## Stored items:
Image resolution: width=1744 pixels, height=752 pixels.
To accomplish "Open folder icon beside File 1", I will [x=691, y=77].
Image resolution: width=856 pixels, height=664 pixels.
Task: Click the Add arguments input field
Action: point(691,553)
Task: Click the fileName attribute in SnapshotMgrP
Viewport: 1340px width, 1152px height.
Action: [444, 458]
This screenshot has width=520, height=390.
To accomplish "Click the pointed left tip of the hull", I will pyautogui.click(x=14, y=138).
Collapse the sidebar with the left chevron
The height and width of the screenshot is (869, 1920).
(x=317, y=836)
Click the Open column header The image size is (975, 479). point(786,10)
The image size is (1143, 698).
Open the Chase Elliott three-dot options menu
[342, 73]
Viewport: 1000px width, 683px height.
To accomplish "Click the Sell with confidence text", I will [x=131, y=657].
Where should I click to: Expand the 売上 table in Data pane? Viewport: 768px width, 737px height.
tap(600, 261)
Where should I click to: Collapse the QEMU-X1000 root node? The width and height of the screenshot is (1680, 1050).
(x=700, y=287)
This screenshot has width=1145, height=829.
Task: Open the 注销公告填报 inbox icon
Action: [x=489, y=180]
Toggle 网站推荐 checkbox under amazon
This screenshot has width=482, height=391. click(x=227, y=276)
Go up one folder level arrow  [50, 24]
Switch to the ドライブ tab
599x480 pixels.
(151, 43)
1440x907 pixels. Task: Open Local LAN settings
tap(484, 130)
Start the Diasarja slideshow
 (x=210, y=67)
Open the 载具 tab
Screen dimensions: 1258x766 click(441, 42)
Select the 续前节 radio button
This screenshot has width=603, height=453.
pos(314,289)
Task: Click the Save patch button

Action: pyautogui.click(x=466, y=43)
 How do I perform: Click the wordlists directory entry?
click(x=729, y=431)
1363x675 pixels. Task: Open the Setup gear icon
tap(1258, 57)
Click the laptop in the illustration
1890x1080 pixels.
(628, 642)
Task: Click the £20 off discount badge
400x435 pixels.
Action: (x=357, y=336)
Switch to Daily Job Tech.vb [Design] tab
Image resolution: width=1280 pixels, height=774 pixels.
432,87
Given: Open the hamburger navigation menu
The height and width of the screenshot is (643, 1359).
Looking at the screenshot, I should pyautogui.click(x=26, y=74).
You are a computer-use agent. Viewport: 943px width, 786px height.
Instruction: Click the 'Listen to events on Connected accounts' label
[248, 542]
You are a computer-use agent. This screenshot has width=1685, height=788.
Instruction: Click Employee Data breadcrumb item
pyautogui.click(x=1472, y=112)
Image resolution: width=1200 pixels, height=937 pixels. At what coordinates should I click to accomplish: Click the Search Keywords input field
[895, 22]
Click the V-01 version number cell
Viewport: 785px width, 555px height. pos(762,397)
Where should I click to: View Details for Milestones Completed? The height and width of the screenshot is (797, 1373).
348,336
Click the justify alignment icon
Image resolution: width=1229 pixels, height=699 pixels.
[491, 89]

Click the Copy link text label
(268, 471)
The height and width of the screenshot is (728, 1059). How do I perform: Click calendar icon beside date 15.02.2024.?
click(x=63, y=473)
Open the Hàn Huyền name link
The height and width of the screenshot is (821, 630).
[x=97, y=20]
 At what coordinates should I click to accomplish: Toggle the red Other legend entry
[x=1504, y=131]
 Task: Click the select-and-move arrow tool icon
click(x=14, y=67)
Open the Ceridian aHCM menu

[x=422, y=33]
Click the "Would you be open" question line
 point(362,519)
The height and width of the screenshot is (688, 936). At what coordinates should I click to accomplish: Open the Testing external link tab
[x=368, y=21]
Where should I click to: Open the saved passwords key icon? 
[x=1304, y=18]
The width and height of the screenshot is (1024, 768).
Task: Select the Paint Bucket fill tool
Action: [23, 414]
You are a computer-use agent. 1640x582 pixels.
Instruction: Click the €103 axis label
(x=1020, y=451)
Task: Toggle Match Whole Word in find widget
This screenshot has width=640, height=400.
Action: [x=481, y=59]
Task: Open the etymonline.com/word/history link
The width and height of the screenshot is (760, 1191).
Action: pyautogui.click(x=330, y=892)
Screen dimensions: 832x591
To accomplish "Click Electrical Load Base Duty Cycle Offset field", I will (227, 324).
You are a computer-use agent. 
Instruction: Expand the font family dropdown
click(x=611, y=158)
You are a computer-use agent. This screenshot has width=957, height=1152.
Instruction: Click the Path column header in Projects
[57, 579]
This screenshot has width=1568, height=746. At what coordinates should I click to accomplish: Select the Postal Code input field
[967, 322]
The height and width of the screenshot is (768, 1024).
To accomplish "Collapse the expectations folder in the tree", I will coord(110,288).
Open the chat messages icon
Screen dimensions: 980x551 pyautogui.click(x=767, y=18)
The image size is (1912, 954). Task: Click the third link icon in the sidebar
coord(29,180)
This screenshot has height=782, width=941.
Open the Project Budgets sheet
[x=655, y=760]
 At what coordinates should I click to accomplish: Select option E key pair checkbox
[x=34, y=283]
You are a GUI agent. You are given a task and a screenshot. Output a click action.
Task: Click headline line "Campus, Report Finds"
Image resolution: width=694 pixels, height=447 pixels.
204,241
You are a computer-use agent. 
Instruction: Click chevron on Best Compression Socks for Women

## Task:
When the line with "You are a computer-use agent. 1640x582" is reached in the data above, begin copying, and stop after the line with "Screen dimensions: 832x591"; copy each line exactly, both ends included.

## Written reply:
You are a computer-use agent. 1640x582 pixels.
Instruction: Click the €103 axis label
(x=1020, y=451)
Task: Toggle Match Whole Word in find widget
This screenshot has width=640, height=400.
Action: [x=481, y=59]
Task: Open the etymonline.com/word/history link
The width and height of the screenshot is (760, 1191).
Action: pyautogui.click(x=330, y=892)
Screen dimensions: 832x591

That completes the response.